Fragen und Aufgaben:
1. Was können laut dem Forumsbeitrag über Echtgeldsysteme in Spielen die „gefühlten vernünftigen Reste“ noch tun?
2. Zitieren Sie aus dem Forumsbeitrag über Echtgeldsysteme in Spielen die Stelle, die mit den Worten beginnt, in denen „Als man mit“ vorkommt, und mit „wie es wirkt.“ endet.

Vorgegebener Text:

======

Als man mit so etwas vor Jahren angefangen hat und es nur "kosmetische Gegenstände" waren, war die Kritik kaum hörbar. Quasi niemand interessierte sich für - hier sind wir in einem Bereich der deutlich mehr als 5 Jahre zurück liegt.
Es gab immer wieder Versuche solche Systeme in gewisse Richtungen zu etablieren - ein Beispiel ist dass Echtgeld-Auktionshaus von Diablo 3, Spielzeitwährung von Eve, Spielzeithandel von Warcraft... lässt sich fortsetzen. Etwa so wie in der Politik denkt man sich ein System aus, wift es hin und sieht wie es wirkt.
Wird es geschluckt, dann arbeitet man an mehr - wird es abgelehnt, zurückziehen, überarbeiten und neu einbringen in anderer Version.
Genau durch diese Masche sind wir heute an dem Punkt wo wir sind, weit über einen "point of no return" hinaus.
Was wir, die gefühlten vernünftigen Reste noch tun können? Verzichten um unseren eigenen Geldbeutel zu schützen, mehr nicht mehr.


----------



## Atma (2. Februar 2018)

======

Inhalt des Datensatzes:
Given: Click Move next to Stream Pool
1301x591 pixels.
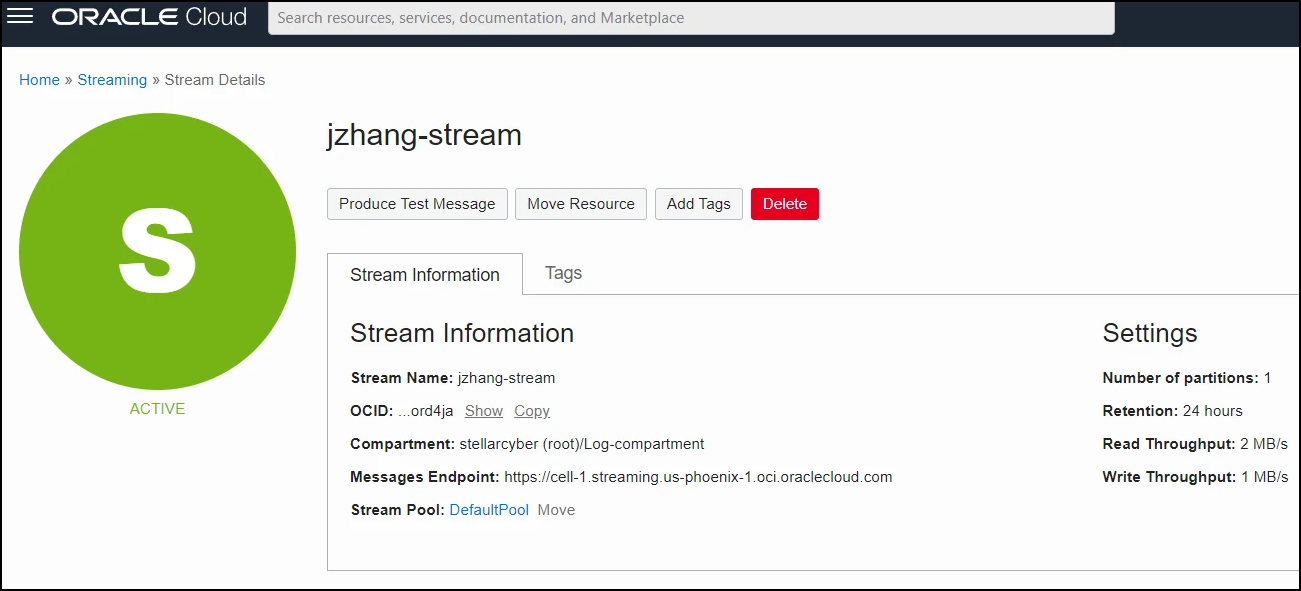Looking at the screenshot, I should [x=556, y=510].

======

Lösungen der Aufgaben:
1. Sie können verzichten, um ihren eigenen Geldbeutel zu schützen.

2.
Als man mit so etwas vor Jahren angefangen hat und es nur "kosmetische Gegenstände" waren, war die Kritik kaum hörbar. Quasi niemand interessierte sich für - hier sind wir in einem Bereich der deutlich mehr als 5 Jahre zurück liegt.
Es gab immer wieder Versuche solche Systeme in gewisse Richtungen zu etablieren - ein Beispiel ist dass Echtgeld-Auktionshaus von Diablo 3, Spielzeitwährung von Eve, Spielzeithandel von Warcraft... lässt sich fortsetzen. Etwa so wie in der Politik denkt man sich ein System aus, wift es hin und sieht wie es wirkt.